Die Eigenschaften der Weiden als Grundlage ihrer Bedeutung und Verwendung

Landschaftsästhetische Bedeutung

Weiden prägen in weiten Teilen Deutschlands die Landschaftsräume mit ihren großen und kleinen Fließgewässern, den Bächen, Flüssen und Strömen. Dabei kommen sie als Solitäre vor, wie hier an der Elbe bei Mühlberg, oder sie bilden mehr oder weniger geschlossene Ufergehölzsäume entlang der Gewässer. Gleich ob Siedlungsgebiete oder ausgeräumte Agrarlandschaft, die lineare meist kaum hervortretende Struktur der Fließgewässer bekommt durch die Weiden und weitere Ufergehölze eine vertikale deutlich wahrnehmbare Dimension. Weiden sind als Lichtgehölzart selten in waldartigen Beständen anzutreffen. Am wohlsten fühlen sie sich im Freistand am Gewässer, können mächtige Kronen ausbilden (Abb. 1) und haben wie im Fall der Silber-Weide eine Lebenserwartung von bis zu 200 Jahren (Roloff 2017).


Ökologische Bedeutung

Eine der häufigsten Weidenarten ist die Sal-Weide. Mit der Blüte im März und den weithin leuchtenden, gelben Kätzchen ist sie zumindest zur Blütezeit am leichtesten erkennbar. Als das Bienennährgehölz des zeitigen Frühjahrs steht sie stellvertretend für die hohe ökologische Bedeutung der heimischen Weidenarten. Die meisten Arten besiedeln als typische Bewohner der Fließgewässer die Uferböschungen, können als einzige neben der Erle ins Wasser hinein und in den dauerfeuchten Bereich der Sohle wurzeln.
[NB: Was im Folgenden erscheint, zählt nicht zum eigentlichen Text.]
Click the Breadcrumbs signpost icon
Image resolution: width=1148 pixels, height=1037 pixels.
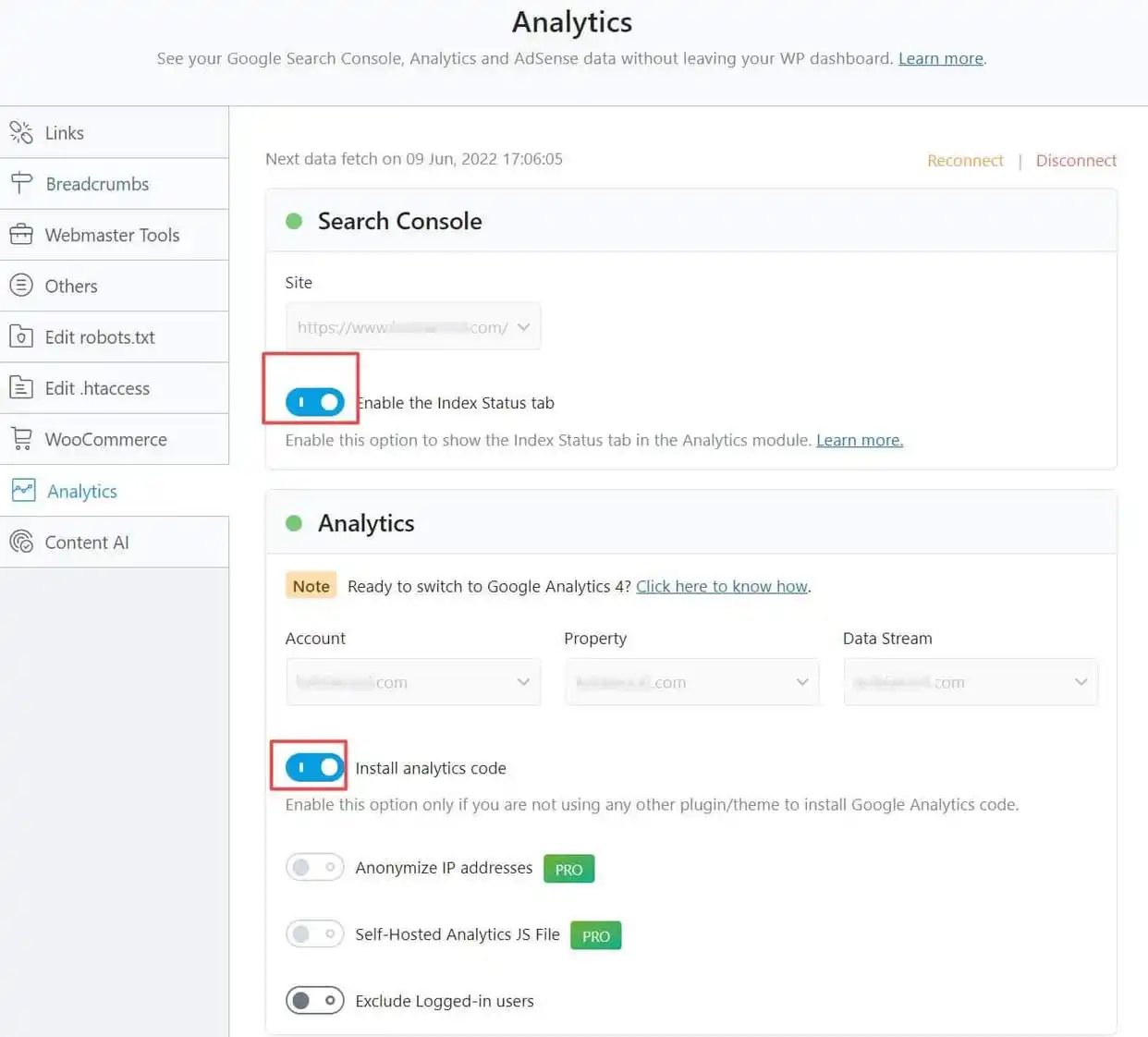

Das Wurzelwerk ist sehr feingliedrig und dicht und bietet freiliegend ideale Lebensraumbedingungen für eine Vielzahl an wirbellosen Kleintieren und die Fischfauna. Im Verbund mit dem Sohl- und Ufersubstrat bildet es eine stabile Verankerung und Erosionssicherung. Kann demgegenüber in bewuchsfreien Ufer- und Sohlpartien Substrat abgetragen und umgelagert werden, tragen die Gehölze zu einer kleinteiligen und wertvollen Strukturierung der Gewässerläufe bei, deren Vielfalt wiederum Arten der Flora und Fauna Lebensraum bietet. Die Beschattung bei geschlossenen Gehölzsäumen sorgt für ein ausgeglichenes Binnenklima und kaum schwankende Wassertemperaturen, die aquatisch gebundenen Arten ebenfalls zu Gute kommen. Deckung und nahrhaftes Grün für Wild, Ansitzwarten und Nistmöglichkeiten für Singvögel und Höhlenbrüter, besonders in den Morschungen und Klüftungen alter Weiden (Abb. 2), zählen zu den weiteren Werten dieser Artengruppe. Da die meisten Weidenarten zudem schnellwüchsig und kurzlebig sind, dürften sie unersetzbar als Totholzlieferanten für die große Gruppe der Insekten und holzzersetzenden Arten sein.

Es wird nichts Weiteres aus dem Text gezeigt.